Tuesday, October 25, 2011

Connected

When I first moved to my fair city of Spokane six weeks ago, I couldn’t get any internet, television or land line telephone. The guy from whom I bought the house had disconnected the cable and cut the wires. It was a major 30 day production getting hooked up. I might as well have been in Antarctica for a month. My only connection to the outside world was my cell phone with limited minutes. People would say, “Isn’t it freeing be to be disconnected? There’s only crap on tv anyway. The internet is just so much garbage, and how sweet it must be to not have a home phone.”
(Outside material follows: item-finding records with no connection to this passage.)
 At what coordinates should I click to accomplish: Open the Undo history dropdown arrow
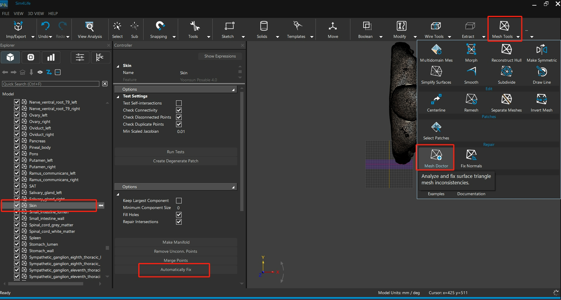click(x=51, y=37)
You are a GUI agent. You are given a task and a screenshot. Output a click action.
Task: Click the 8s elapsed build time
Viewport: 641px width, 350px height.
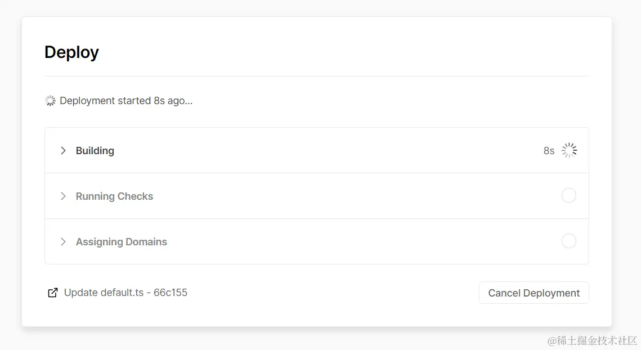pos(549,151)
I hated it. I like the crap that is on tv, thank you very much. I can blow away hours on the internet researching very important stuff like real estate prices in Croatia. The best and worst thing was having this little cell phone and its 1,000 minutes per 30 days. I’d call somebody up and watch the minutes slide away like I was bleeding out. I really found out who I considered my friends to be. My cell phone would ring and I’d see who was calling. I had to ask myself, “Is this guy worth 10 minutes? Eight?” Being put on hold was the worst. “Thank you for holding. Your business is important to us.” No it isn’t. If my business was so important to somebody, they would hire someone to answer the damned telephone. Finally, at the end of my 30 days, I had exactly 3 minutes left on my account. I got 1,000 new minutes the next day and walked around like some guy who just hit the lotto. Money in the bank, baby. I got 1,000 minutes.
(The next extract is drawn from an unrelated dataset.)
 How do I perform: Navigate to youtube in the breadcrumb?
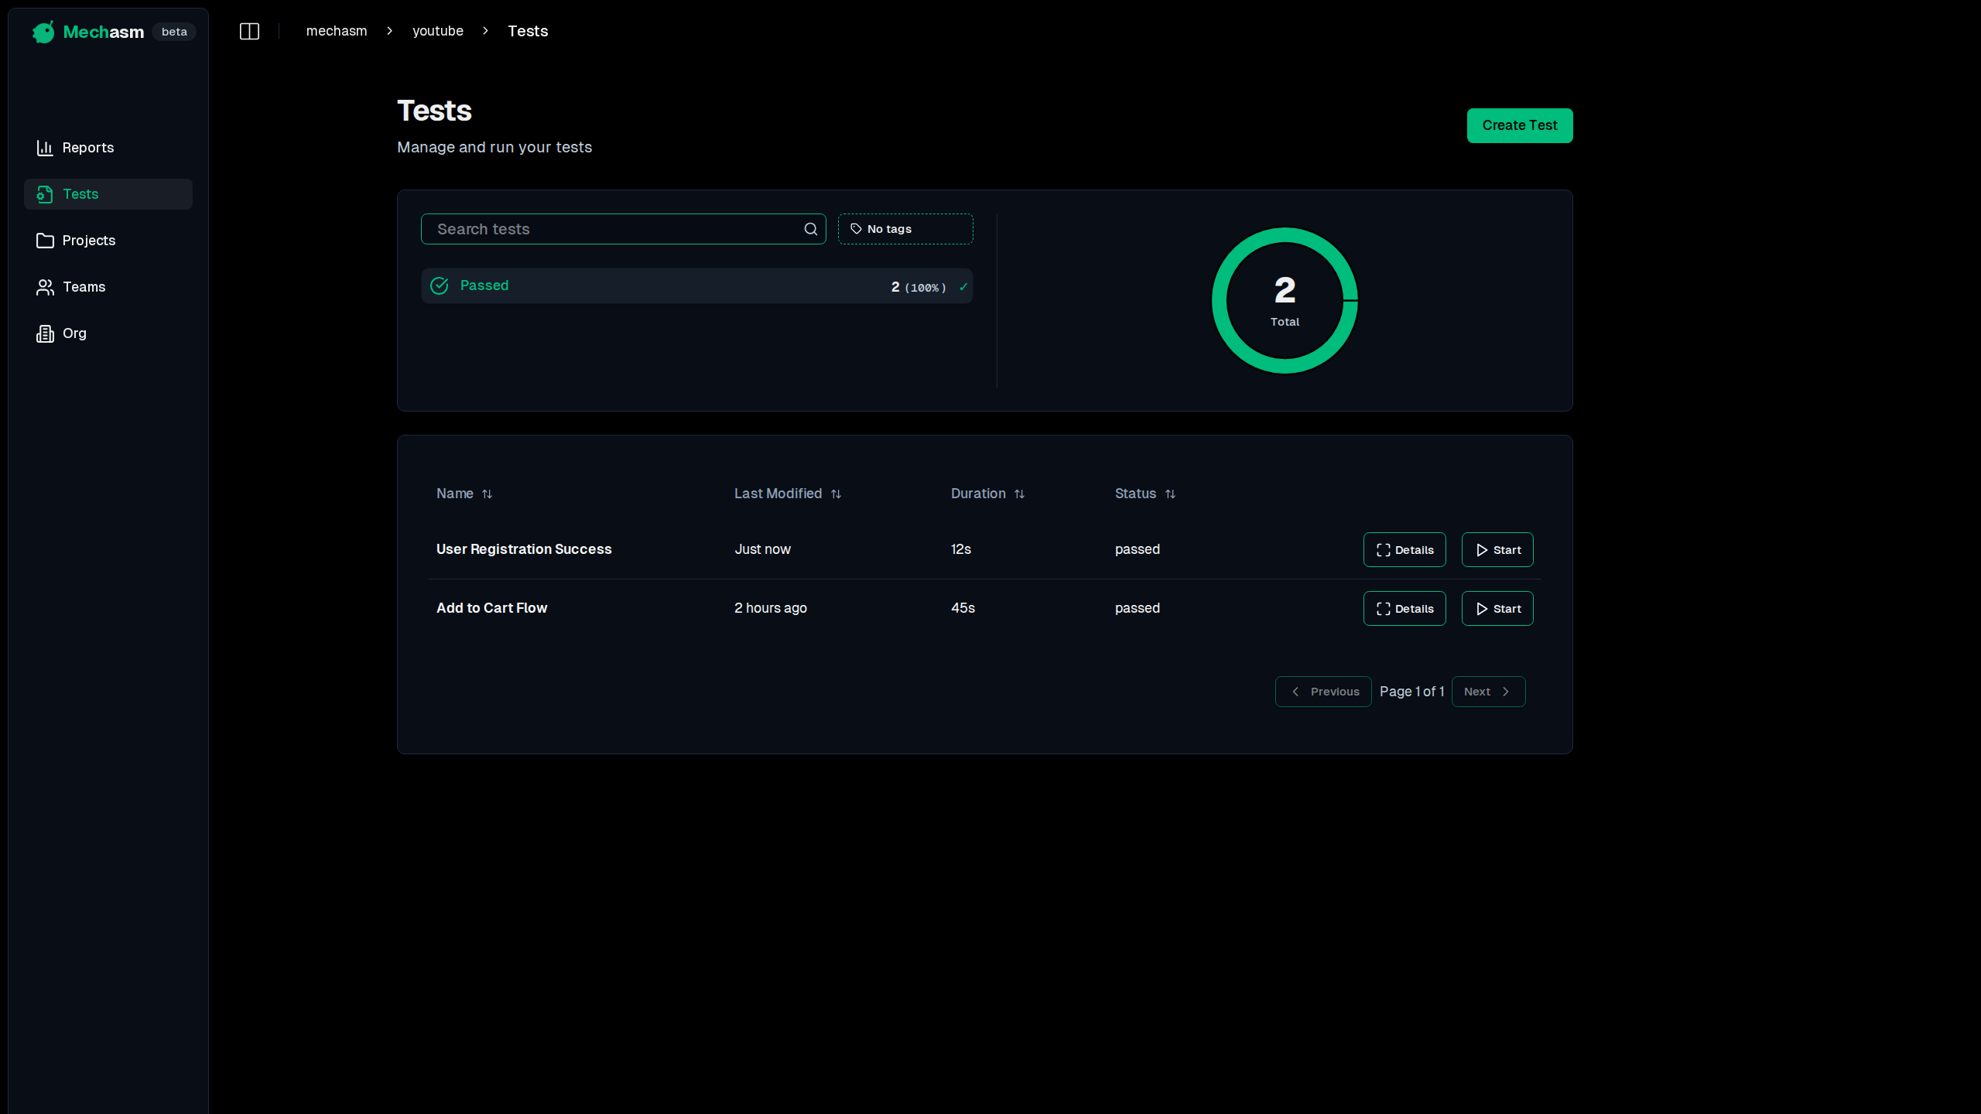(437, 31)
I found myself going to Starbucks and getting wired on caffeine at night. I became a regular, just so I could use their free wi-fi. Baristas started looking at me funny, like I was some kind of late night latte pervert, hanging out until I was kicked out at closing. An internet junkie looking for a fix, that was me.

Then, it was over. I’m connected to the world again. I can watch really stupid television programming any time I want. I can go online without having to waste my money on the overpriced pastries and coffee that Howard Schultz sells. I’m back in the world, and I’m loving it.